Mariah Boyle is just one of many artists featured at the Washington State University Fine Arts Faculty Exhibition going on now at the WSU Museum of Art.
It's a diverse show. Besides the conventional sculpture, paintings, drawings, photography, and bronze work, it also features digital video, interactive media and a sawn-in-half Volkswagen.
This is one of the most fun shows that we have each year, said Debby Stinson, marketing manager for the museum.
Most fine arts faculty members have work in the show, a biennial tradition that allows students to see the diverse skills and theories of those that are teaching and influencing them.
The diversity, complexity and creativity are fabulous, Stinson said. Each professor brings something unique to the exhibit.
Because theres something for everyone, all ages have fun at the show.
if you go: What: WSU Fine Arts Faculty Exhibition When: 10 a.m.4 p.m. Monday through Saturday, now through Sept. 14. A reception will be held today, Aug. 22, at 6 p.m. Where: Museum of Art/WSU, across Wilson Road south of Martin Stadium Cost: Free
ARTIST IN FOCUS Mariah Boyle Residence: Pullman Website: www.mariahboyleart.com Media: Drawing, painting, mixed media
How long have you been at this?
I have been exploring art-making as a serious endeavor for around about six or seven years, though I've been interested in the subject for much longer than that. I would attribute my interest in the arts in particular to my mother, Ruth Boyle, who is also a painter.

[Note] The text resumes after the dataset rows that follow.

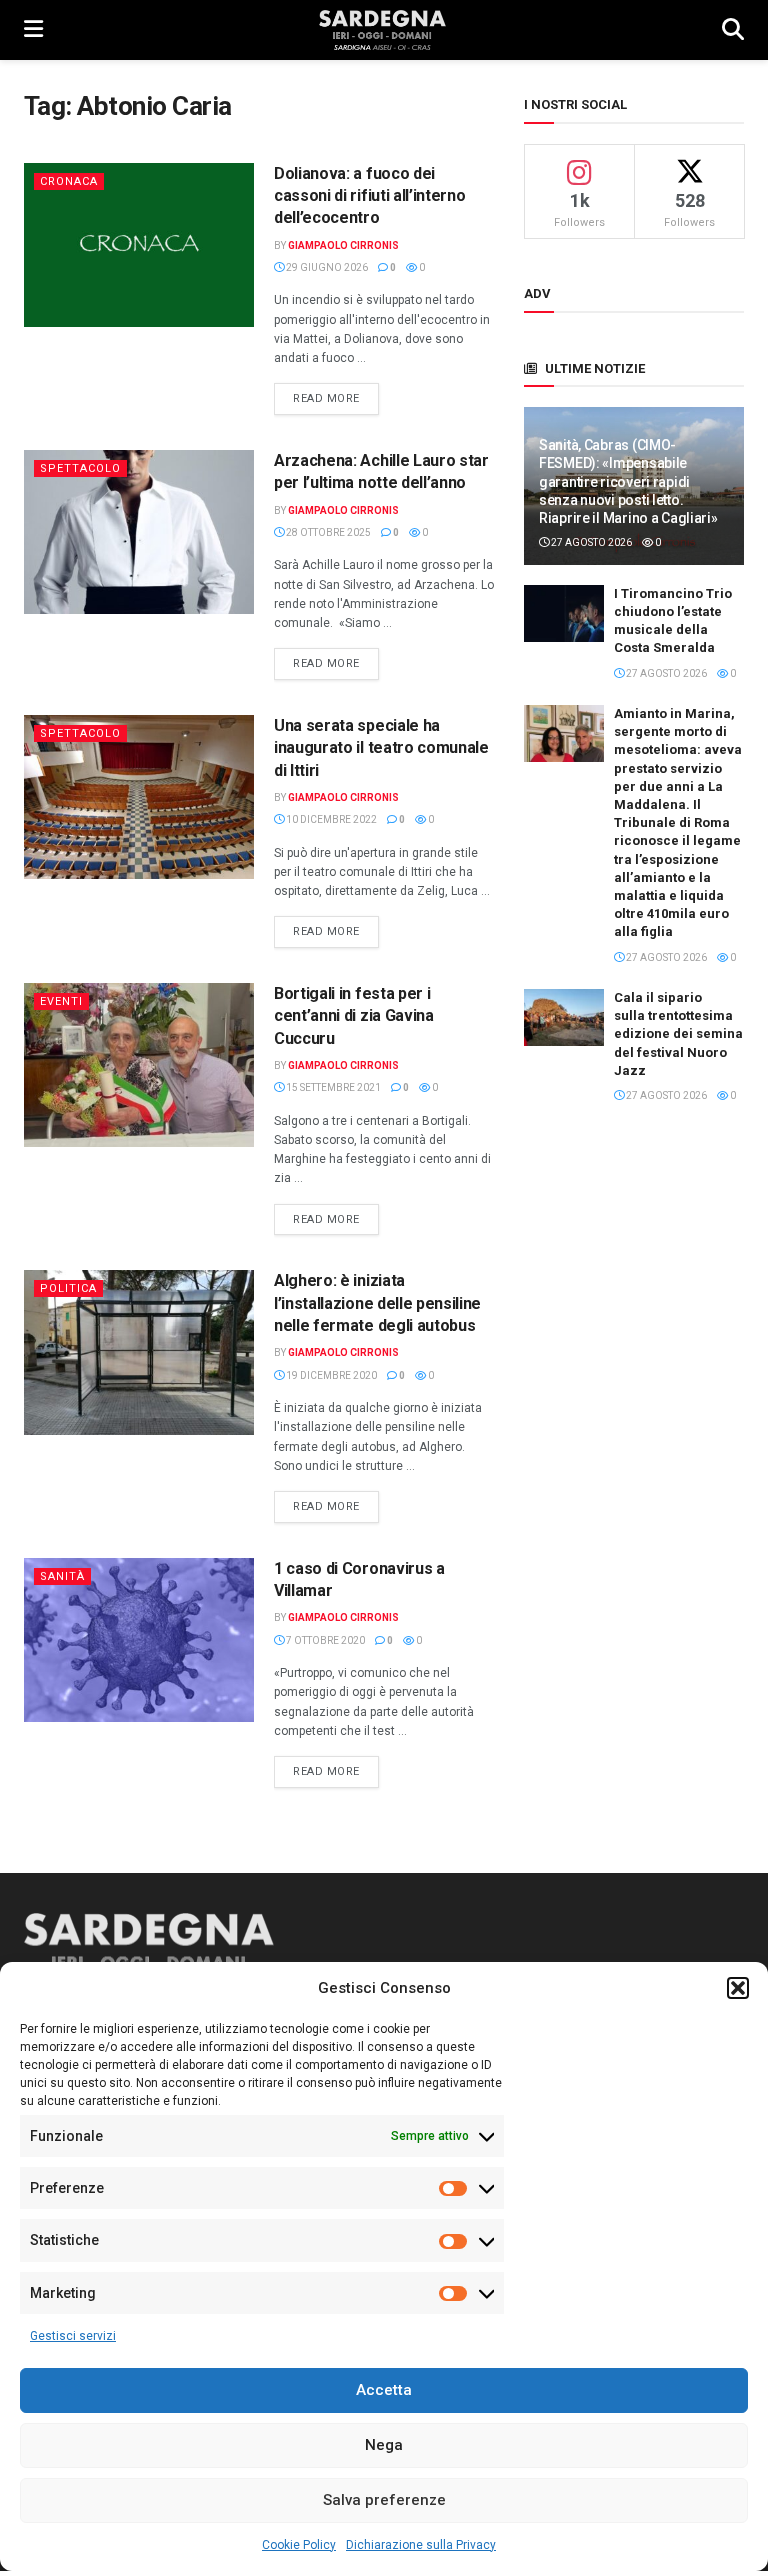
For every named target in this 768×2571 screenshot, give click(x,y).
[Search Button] (733, 30)
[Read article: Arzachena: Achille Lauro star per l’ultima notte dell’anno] (139, 532)
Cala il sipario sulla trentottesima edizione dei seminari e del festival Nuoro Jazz (689, 1034)
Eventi (61, 1001)
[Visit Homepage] (382, 30)
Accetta (384, 2390)
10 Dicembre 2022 (330, 819)
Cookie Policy (299, 2545)
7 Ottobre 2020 (324, 1640)
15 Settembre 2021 (332, 1087)
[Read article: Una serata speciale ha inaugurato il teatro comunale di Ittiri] (139, 797)
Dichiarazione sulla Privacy (421, 2545)
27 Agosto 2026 (590, 542)
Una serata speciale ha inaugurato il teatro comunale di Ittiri (381, 748)
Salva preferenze (384, 2500)
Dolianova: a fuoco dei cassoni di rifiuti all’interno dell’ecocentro (369, 196)
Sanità (62, 1576)
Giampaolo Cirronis (343, 245)
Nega (384, 2445)
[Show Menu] (33, 30)
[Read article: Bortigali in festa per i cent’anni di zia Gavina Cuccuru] (139, 1065)
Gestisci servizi (73, 2336)
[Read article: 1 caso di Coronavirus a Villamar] (139, 1640)
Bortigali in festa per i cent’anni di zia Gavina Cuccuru (354, 1016)
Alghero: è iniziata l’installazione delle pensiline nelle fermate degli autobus (377, 1303)
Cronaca (69, 181)
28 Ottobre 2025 (327, 532)
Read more (336, 398)
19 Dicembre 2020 (330, 1375)
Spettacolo (80, 468)
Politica (68, 1288)
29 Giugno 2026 (326, 267)
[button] (738, 1988)
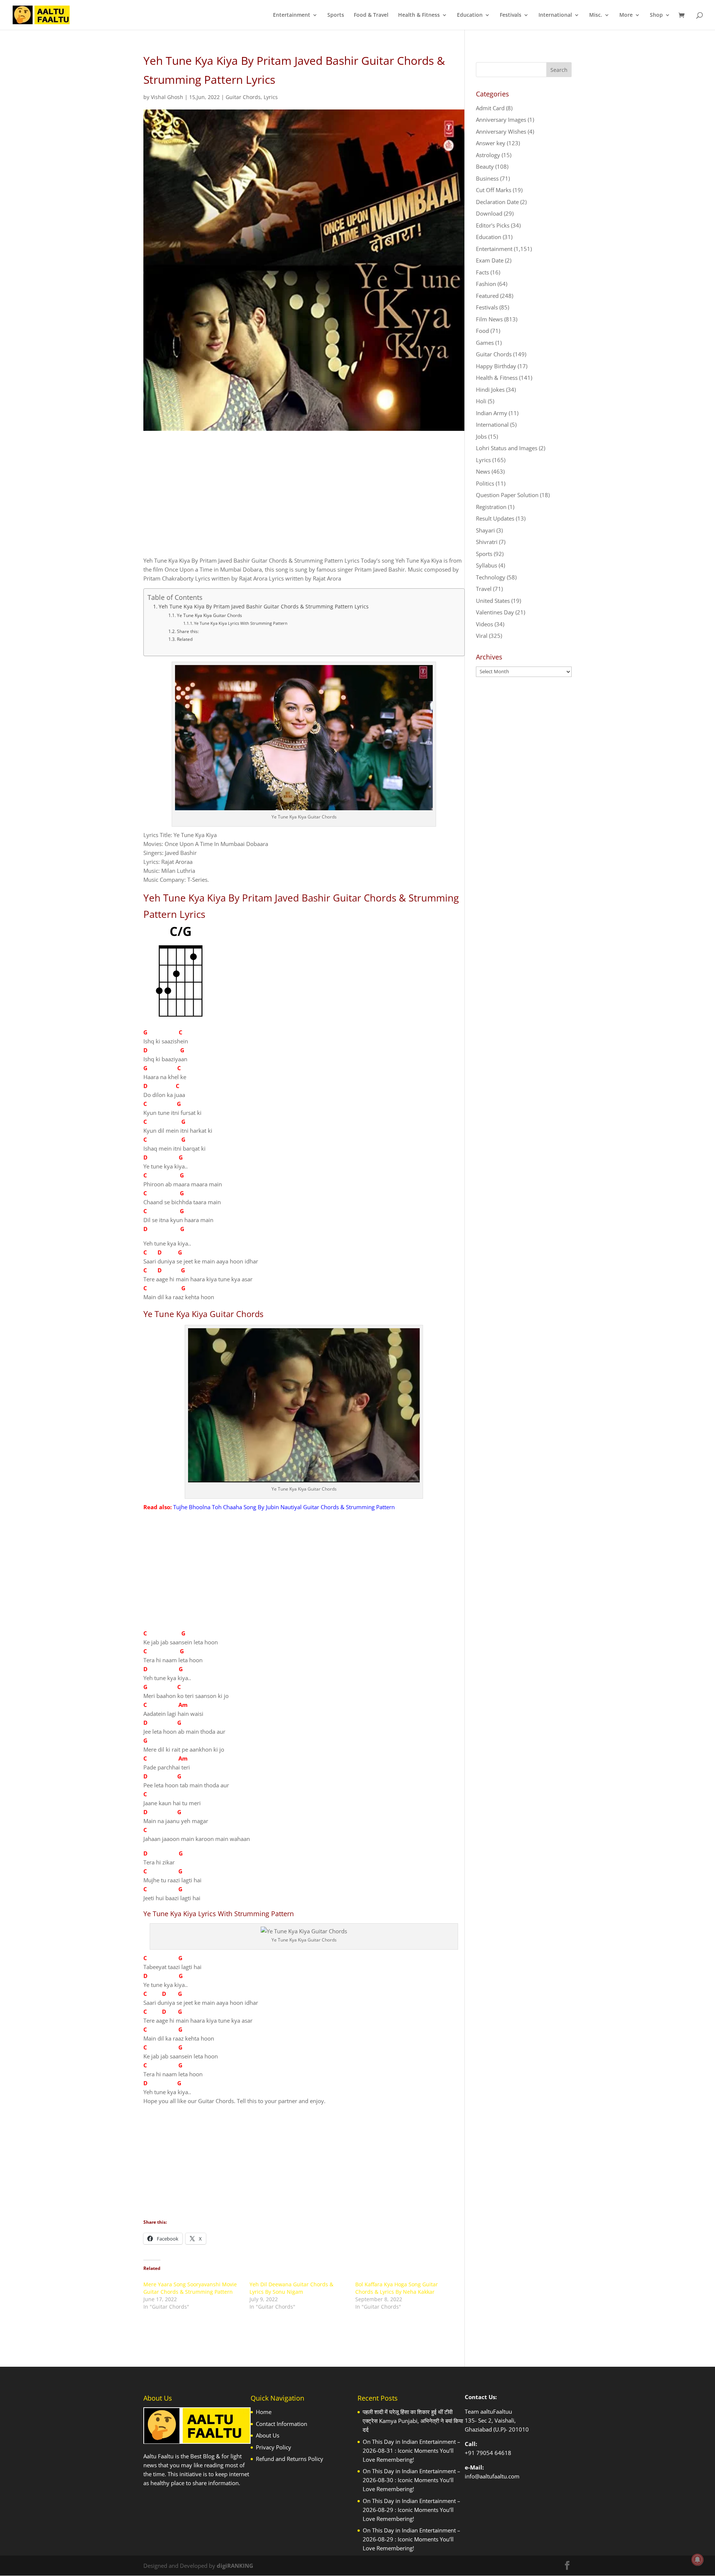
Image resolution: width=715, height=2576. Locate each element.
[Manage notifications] (697, 2560)
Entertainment (291, 15)
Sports (335, 15)
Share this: (187, 631)
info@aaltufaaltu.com (492, 2476)
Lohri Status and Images (506, 448)
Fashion (486, 283)
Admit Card (490, 108)
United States (493, 600)
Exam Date (489, 260)
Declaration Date (497, 202)
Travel (484, 588)
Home (263, 2412)
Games (485, 342)
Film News (489, 319)
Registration (491, 507)
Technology (490, 577)
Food (482, 330)
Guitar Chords (243, 97)
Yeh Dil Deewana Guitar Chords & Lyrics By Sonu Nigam (291, 2288)
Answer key (490, 143)
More (626, 15)
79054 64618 (493, 2452)
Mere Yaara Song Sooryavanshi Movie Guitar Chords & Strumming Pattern (190, 2288)
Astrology (488, 155)
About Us (267, 2435)
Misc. (595, 15)
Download (489, 213)
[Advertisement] (304, 500)
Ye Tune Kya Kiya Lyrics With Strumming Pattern (240, 623)
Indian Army (491, 413)
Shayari (485, 530)
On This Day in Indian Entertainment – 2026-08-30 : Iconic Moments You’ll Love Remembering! (411, 2480)
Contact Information (281, 2423)
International (555, 15)
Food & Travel (371, 15)
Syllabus (486, 565)
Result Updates (495, 518)
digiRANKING (235, 2565)
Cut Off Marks (493, 190)
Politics (485, 483)
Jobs (481, 436)
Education (470, 15)
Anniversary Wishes (501, 131)
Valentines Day (495, 612)
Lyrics (271, 97)
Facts (482, 272)
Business (487, 178)
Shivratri (487, 542)
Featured (487, 295)
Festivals (510, 15)
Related (184, 639)
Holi (481, 401)
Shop (656, 15)
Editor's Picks (492, 225)
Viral (481, 635)
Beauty (485, 166)
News (483, 471)
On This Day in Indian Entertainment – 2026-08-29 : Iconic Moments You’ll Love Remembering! (411, 2509)
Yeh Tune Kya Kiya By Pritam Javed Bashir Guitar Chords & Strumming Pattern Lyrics (264, 606)
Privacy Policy (273, 2447)
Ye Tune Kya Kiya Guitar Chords (209, 615)
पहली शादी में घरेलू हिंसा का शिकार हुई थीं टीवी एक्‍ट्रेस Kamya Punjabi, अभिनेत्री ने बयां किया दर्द (413, 2420)
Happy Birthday (496, 366)
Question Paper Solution (507, 495)
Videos (484, 624)
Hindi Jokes (490, 389)
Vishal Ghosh (167, 97)
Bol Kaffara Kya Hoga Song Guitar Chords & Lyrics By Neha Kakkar (396, 2288)
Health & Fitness (419, 15)
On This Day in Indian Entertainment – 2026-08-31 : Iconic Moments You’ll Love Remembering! (411, 2450)
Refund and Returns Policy (289, 2458)
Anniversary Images (501, 119)
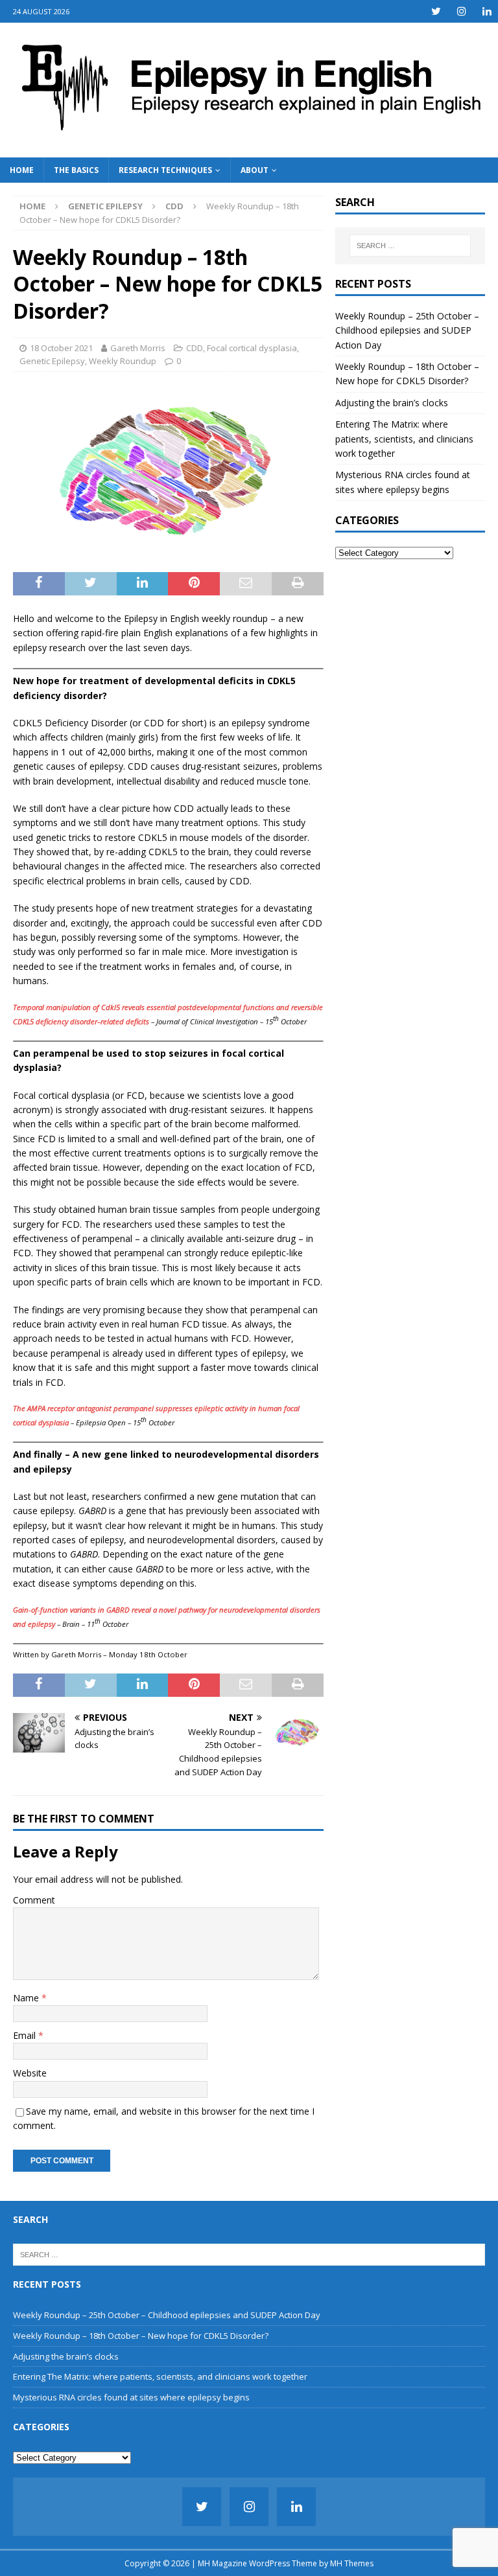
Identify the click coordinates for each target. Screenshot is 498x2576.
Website (30, 2073)
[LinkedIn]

Education? I got my Bachelor's of Art degree from Eastern Oregon University in La Grande. When I went to college, it took a few years for me to gain confidence in what I was doing, and I learned some new techniques and ways of looking at art. I had great professors there, especially the late Kathelene Galloway, who taught drawing and printmaking. More recently, I completed my MFA at Washington State University, where I currently teach beginning and intermediate painting.
What are your creative themes? My family, friends, and people I know have been very represented in my work. Some of the shapes or forms in the drawings reference pieces of them or of their memory. My artwork has been a place for me to explore my feeling of loss after a series of tough events in my family and personal life, but my recent work has begun to focus more on the rejuvenation of life after what follows hard times. Although my work comes from a place of personal loss, the newest additions to the series have become more about the regrowth, or the healing abilities of time. Everyone and every place has loss, and my artwork has been a place where I can explore what it means to come out of the other side of it as a changed person, in a new landscape, and a clearer perspective. My most recent works in the WSU faculty show are many-layered, mixed-media compositions. They are part of an ongoing series that I have been working on for a few years, titled "Dust." They are about new growth coming from disaster, about my personal experiences in this place, and pieces of our landscapes in the Inland Northwest.
So the region influences your art? Being from an inland northwest agricultural community and spending a lot of time outdoors in big spaces in the high desert of Eastern Oregon and the rolling wheat fields in Pullman has influenced how I think about vast space and piqued my interest in what lives here the plants and landscape, in particular, and how living things interact within this space. The ancient basalt stays, but the grasses and plants, all come and go, kind of like people.
I am still influenced by my work as a landscaper and continue to seek visually interesting objects or forms from our environment to sneak into my work. I walk a lot. I go looking around at the trees, the ground; I try to be observant. I look at a lot of scientific drawings of plants, and read a lot of history about the area.